> COMPLETE THE FOLLOWING
1) For the coin-flip passage, mark each statement (a), (b) and (c) yes or no depending on whether it agrees with the passage, and quote the words of the passage that decide it. (a) The simulation found 13 coins with heads shares below 41.6%. (b) Coin number 561 turned out to be a biased coin. (c) Each of the 760 coins in the simulation was flipped 100 times.
2) Reproduce the coin-flip passage word for word, starting at "Leaving aside differences" and ending at "illustrative experiment above.".

> PASSAGE TO READ
To illustrate this point, I used a computer to do a simulation of exactly the just-described experiment — 760 fair coins each flipped 150 times. In this single meta-experiment I found that there were 13 “coins” with heads shares of less than 41.6%, just under two percent of the 760 “coins”, roughly as expected. Given that we know all 760 “coins” are fair, it would make no sense to say that “the most biased coin is coin number 561”, even though in my meta-experiment it had the lowest heads share (36.7%, more than 3 standard deviations below the mean). We know the coin is fair; it’s just that we did 760 multi-toss experiments, and with that much randomness we’re going to see some things that would be very unlikely with only one experiment.

Leaving aside differences across judges in the number of cases heard, this is not that different from what the authors’ approach entails. If all judges had the same number of sentences, then they’d all have the same weights on their raw disparities, and so differences across judges would be entirely due to variation in those raw disparities. If the residual variance component of these raw disparities is substantial (see above), then computing judge-specific model-estimated disparities for each of 760 judges would involve an important component related to idiosyncratic variation. Taking the most extreme out of 760 model-estimated disparities is a lot like focusing on “coin” number 561 in my illustrative experiment above.

> INFORMATION
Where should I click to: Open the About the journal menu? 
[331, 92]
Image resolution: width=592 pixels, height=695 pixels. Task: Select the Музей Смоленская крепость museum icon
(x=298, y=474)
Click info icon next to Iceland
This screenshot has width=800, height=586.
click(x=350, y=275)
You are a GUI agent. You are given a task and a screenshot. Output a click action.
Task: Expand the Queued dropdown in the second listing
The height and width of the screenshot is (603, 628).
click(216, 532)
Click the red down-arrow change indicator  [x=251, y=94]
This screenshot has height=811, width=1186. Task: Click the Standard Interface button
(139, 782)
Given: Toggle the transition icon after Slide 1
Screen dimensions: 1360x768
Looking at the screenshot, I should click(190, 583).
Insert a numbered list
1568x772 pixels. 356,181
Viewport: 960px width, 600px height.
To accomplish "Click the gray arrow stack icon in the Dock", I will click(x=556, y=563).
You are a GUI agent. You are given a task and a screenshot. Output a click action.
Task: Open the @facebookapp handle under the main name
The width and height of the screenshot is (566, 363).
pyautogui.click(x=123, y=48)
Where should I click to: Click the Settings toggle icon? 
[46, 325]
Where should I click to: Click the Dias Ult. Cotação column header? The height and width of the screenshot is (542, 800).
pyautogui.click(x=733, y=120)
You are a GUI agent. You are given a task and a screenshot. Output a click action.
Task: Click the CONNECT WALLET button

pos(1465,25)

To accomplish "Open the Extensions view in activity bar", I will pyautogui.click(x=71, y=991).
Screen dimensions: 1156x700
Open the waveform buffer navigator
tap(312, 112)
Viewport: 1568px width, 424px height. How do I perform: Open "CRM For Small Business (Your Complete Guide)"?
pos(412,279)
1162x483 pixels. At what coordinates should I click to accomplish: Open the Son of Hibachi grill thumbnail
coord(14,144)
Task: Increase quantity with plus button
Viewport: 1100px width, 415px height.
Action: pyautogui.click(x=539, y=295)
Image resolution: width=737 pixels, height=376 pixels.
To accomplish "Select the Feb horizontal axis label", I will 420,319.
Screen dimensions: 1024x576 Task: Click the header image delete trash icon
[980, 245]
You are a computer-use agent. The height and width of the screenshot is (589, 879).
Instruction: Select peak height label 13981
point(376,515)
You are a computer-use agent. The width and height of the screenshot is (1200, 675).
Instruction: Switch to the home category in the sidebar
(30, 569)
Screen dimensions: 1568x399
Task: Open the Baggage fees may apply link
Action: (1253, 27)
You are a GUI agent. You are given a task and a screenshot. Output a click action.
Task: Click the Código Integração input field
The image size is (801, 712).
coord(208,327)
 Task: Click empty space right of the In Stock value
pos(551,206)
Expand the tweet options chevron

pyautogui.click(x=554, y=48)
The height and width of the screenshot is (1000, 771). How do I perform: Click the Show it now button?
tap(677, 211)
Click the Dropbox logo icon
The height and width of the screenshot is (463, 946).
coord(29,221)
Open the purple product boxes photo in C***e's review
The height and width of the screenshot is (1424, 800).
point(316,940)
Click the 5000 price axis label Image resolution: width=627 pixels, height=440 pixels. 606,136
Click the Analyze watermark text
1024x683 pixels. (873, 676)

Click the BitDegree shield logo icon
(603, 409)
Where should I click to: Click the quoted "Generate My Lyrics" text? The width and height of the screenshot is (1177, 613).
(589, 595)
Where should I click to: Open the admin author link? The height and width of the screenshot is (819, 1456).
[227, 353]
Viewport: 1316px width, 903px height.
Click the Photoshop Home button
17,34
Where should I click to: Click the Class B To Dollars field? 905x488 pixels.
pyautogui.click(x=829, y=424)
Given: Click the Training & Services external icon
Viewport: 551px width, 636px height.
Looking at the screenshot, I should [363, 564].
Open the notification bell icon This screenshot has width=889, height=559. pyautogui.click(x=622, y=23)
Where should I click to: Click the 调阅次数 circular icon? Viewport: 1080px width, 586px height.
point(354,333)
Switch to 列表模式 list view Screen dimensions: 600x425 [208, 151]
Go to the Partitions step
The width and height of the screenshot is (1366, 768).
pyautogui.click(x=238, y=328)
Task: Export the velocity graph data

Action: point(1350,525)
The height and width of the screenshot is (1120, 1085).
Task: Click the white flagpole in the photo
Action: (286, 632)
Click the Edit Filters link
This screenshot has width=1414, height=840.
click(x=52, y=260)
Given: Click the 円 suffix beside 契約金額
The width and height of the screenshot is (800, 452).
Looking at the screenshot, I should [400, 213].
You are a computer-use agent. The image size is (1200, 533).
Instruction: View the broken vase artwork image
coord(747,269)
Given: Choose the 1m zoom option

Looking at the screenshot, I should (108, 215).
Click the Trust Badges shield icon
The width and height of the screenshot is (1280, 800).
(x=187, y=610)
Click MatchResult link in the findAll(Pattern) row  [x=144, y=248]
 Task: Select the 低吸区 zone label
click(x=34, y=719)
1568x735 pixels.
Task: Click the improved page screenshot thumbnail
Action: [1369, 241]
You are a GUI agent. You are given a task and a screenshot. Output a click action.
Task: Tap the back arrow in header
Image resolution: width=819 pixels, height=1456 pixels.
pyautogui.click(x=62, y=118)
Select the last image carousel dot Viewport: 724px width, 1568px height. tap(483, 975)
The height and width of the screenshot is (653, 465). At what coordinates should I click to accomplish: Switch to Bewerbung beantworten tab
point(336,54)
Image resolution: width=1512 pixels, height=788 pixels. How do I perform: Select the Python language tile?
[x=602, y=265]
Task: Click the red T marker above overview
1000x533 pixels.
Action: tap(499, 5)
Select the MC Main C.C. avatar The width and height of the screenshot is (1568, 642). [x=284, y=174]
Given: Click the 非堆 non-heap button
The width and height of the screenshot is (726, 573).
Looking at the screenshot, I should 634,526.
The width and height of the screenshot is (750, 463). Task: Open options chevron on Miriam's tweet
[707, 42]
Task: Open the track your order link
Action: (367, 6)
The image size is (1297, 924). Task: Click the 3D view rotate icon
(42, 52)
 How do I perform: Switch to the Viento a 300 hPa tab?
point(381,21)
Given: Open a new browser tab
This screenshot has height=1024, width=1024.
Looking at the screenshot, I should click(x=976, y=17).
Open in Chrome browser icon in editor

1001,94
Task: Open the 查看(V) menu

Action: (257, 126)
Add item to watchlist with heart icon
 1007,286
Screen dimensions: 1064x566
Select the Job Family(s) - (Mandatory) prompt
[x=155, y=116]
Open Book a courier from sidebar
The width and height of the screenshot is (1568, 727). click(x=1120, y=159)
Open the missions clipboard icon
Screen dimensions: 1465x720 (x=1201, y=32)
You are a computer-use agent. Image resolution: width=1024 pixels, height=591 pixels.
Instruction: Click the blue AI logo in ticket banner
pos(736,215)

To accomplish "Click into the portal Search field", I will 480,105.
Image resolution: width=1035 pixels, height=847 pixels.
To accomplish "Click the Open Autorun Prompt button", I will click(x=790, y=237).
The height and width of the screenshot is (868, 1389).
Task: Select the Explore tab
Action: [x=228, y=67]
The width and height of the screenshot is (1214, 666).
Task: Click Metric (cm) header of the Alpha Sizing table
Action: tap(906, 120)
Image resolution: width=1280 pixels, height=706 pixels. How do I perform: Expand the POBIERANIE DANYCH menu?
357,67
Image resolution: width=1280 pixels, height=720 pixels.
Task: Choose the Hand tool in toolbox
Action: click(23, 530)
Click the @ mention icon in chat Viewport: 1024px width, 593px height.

> RESULTS BY TASK
1)
(a) Yes: "I found that there were 13 “coins” with heads shares of less than 41.6%"
(b) No: "We know the coin is fair"
(c) No: "760 fair coins each flipped 150 times"

2)
Leaving aside differences across judges in the number of cases heard, this is not that different from what the authors’ approach entails. If all judges had the same number of sentences, then they’d all have the same weights on their raw disparities, and so differences across judges would be entirely due to variation in those raw disparities. If the residual variance component of these raw disparities is substantial (see above), then computing judge-specific model-estimated disparities for each of 760 judges would involve an important component related to idiosyncratic variation. Taking the most extreme out of 760 model-estimated disparities is a lot like focusing on “coin” number 561 in my illustrative experiment above.